START The records
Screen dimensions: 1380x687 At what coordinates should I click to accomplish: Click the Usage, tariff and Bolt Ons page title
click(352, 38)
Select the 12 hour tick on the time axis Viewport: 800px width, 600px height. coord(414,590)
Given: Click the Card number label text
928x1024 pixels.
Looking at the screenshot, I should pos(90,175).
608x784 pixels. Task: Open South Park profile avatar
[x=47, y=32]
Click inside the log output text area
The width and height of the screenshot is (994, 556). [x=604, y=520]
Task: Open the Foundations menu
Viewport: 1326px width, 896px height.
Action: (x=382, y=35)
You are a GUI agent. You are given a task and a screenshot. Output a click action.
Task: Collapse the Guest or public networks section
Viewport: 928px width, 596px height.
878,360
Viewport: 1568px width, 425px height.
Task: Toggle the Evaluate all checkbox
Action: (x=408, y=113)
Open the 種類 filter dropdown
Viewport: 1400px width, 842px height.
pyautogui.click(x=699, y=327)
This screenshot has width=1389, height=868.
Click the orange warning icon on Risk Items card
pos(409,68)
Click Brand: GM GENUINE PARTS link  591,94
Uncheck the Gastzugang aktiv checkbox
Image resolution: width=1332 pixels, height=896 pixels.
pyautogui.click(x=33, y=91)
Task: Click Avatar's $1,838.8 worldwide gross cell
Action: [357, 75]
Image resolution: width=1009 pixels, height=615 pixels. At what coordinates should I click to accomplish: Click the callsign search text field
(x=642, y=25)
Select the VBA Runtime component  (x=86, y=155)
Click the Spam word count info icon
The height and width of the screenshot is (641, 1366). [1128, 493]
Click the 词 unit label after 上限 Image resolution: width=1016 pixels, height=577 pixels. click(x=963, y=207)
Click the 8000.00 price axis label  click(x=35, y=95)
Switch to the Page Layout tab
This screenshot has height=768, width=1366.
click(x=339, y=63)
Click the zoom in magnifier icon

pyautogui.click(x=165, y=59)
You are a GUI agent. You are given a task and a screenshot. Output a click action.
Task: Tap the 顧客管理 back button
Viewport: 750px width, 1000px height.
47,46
END The records
What you will do:
For this exercise, give every entry again exactly as it appears.

Solution:
Screen dimensions: 1380x687 At what coordinates should I click to accomplish: Click the Usage, tariff and Bolt Ons page title
click(352, 38)
Select the 12 hour tick on the time axis Viewport: 800px width, 600px height. coord(414,590)
Given: Click the Card number label text
928x1024 pixels.
Looking at the screenshot, I should pos(90,175).
608x784 pixels. Task: Open South Park profile avatar
[x=47, y=32]
Click inside the log output text area
The width and height of the screenshot is (994, 556). [x=604, y=520]
Task: Open the Foundations menu
Viewport: 1326px width, 896px height.
Action: (x=382, y=35)
You are a GUI agent. You are given a task and a screenshot. Output a click action.
Task: Collapse the Guest or public networks section
Viewport: 928px width, 596px height.
878,360
Viewport: 1568px width, 425px height.
Task: Toggle the Evaluate all checkbox
Action: (x=408, y=113)
Open the 種類 filter dropdown
Viewport: 1400px width, 842px height.
pyautogui.click(x=699, y=327)
This screenshot has width=1389, height=868.
Click the orange warning icon on Risk Items card
pos(409,68)
Click Brand: GM GENUINE PARTS link  591,94
Uncheck the Gastzugang aktiv checkbox
Image resolution: width=1332 pixels, height=896 pixels.
pyautogui.click(x=33, y=91)
Task: Click Avatar's $1,838.8 worldwide gross cell
Action: [357, 75]
Image resolution: width=1009 pixels, height=615 pixels. At what coordinates should I click to accomplish: Click the callsign search text field
(x=642, y=25)
Select the VBA Runtime component  (x=86, y=155)
Click the Spam word count info icon
The height and width of the screenshot is (641, 1366). [1128, 493]
Click the 词 unit label after 上限 Image resolution: width=1016 pixels, height=577 pixels. click(x=963, y=207)
Click the 8000.00 price axis label  click(x=35, y=95)
Switch to the Page Layout tab
This screenshot has height=768, width=1366.
click(x=339, y=63)
Click the zoom in magnifier icon

pyautogui.click(x=165, y=59)
You are a GUI agent. You are given a task and a screenshot. Output a click action.
Task: Tap the 顧客管理 back button
Viewport: 750px width, 1000px height.
47,46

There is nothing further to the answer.